A while ago Rands posted about books and what they say about their owners.
What I’m learning during this stalking is my deal. The intricacies of my assessment aren’t the point. You are decidedly and blissfully not me, which is why I’m standing, wine glass in hand, totally and completely lost in your bookshelf. Dr. Seuss and Calvin and Hobbes… interspersed on single shelf. That… is fucking brilliant.
He posted it shortly after I had bought my kindle2 and sold nearly all my paper books. If Rands came over he’d see a handful of Calvin and Hobbes and a couple books I received as gifts. This bummed me out to an extent and has prompted me to start a graphic novel collection.

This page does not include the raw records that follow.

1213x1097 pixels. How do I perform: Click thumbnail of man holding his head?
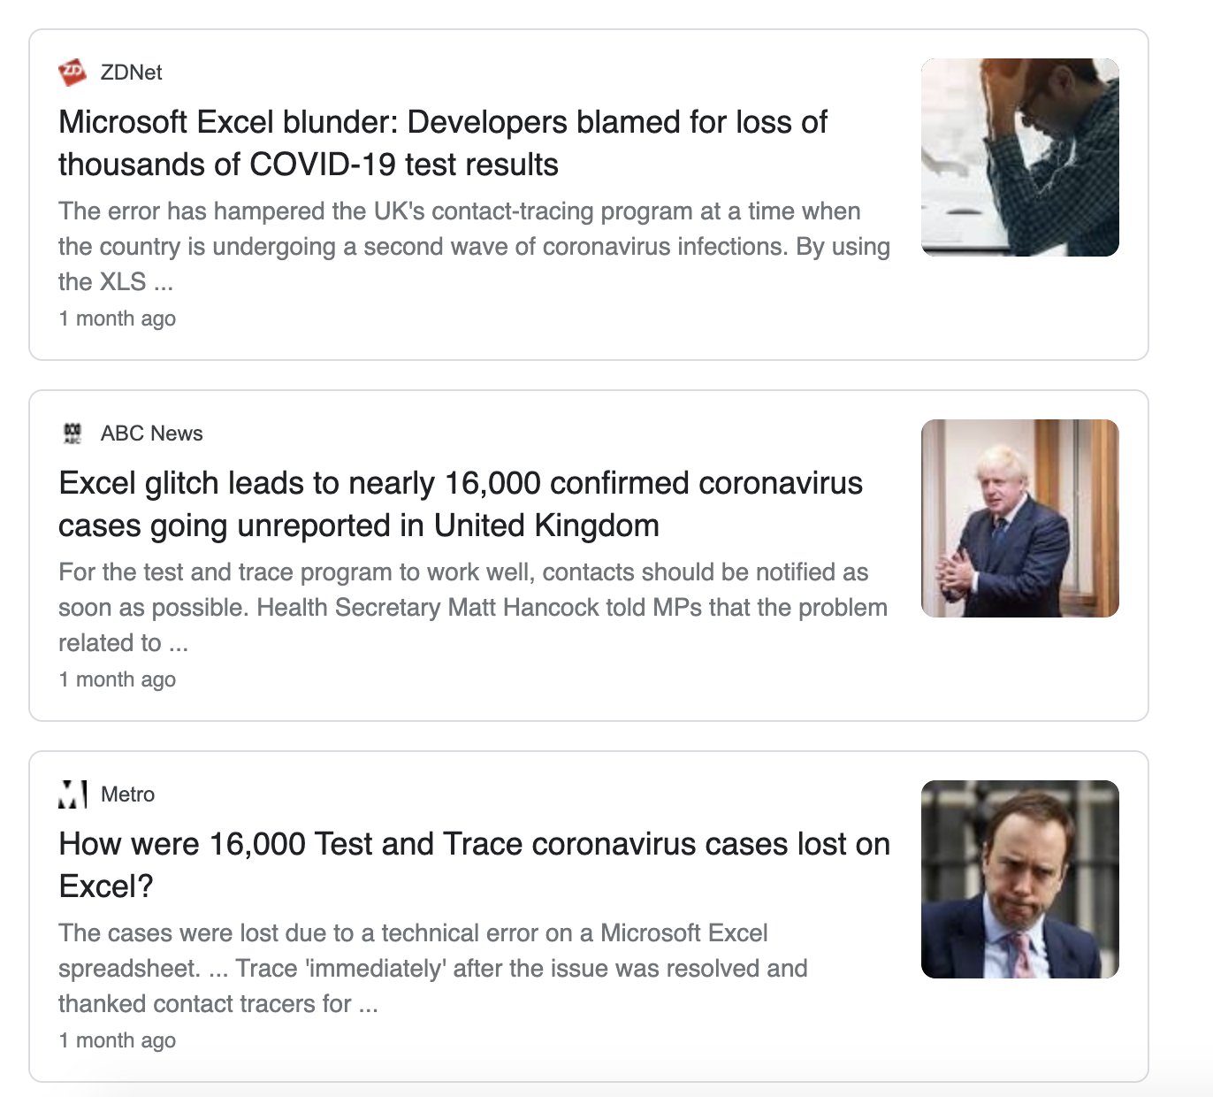(1020, 157)
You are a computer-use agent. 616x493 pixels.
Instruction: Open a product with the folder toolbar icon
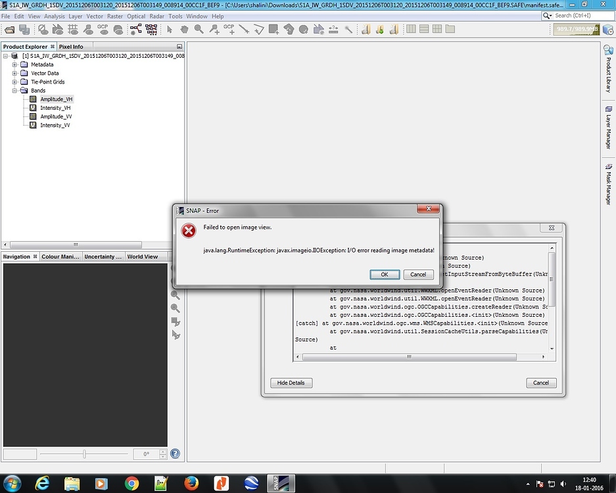9,29
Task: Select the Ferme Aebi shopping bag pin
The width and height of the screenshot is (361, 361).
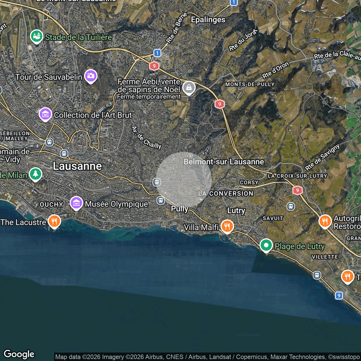Action: click(x=189, y=88)
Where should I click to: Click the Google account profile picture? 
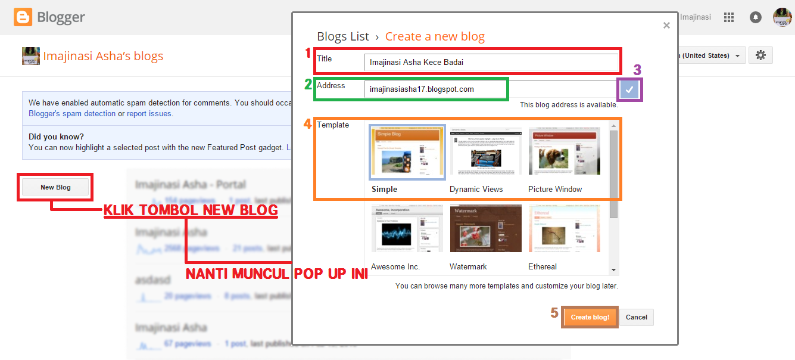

I haven’t come to a resting place on this set of thoughts yet. I know there are books that are worth owning, I have a few in my collection. However, there is a vast pile that I don’t need to lug with me every time I move, I don’t need to pay $200 sq/ft to house them in the city, and I don’t need to own. I haven’t found a good way to articulate these thoughts especially with bibliophiles like @wjhuie around. I think that Craigmod has done the best job yet of describing this.

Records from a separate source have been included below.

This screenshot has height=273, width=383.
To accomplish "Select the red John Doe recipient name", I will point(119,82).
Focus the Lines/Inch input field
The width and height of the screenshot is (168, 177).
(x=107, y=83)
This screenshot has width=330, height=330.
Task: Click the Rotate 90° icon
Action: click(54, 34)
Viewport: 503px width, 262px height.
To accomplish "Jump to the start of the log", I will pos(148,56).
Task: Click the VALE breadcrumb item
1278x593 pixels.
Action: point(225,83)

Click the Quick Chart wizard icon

As the publishing industry wobbles and Kindle sales jump, book romanticists cry themselves to sleep. But really, what are we shedding tears over?
We’re losing the throwaway paperback.
The airport paperback.
The beachside paperback.
We’re losing the dredge of the publishing world:disposable books. The book printed without consideration of form or sustainability or longevity. The book produced to be consumed once and then tossed. The book you bin when you’re moving and you need to clean out the closet.
These are the first books to go. And I say it again, good riddance.
I don’t have many problems with what he says except the dividing line he draws. That formless content goes digital and definite content goes print or iPad. Then again I don’t get paid the big bucks.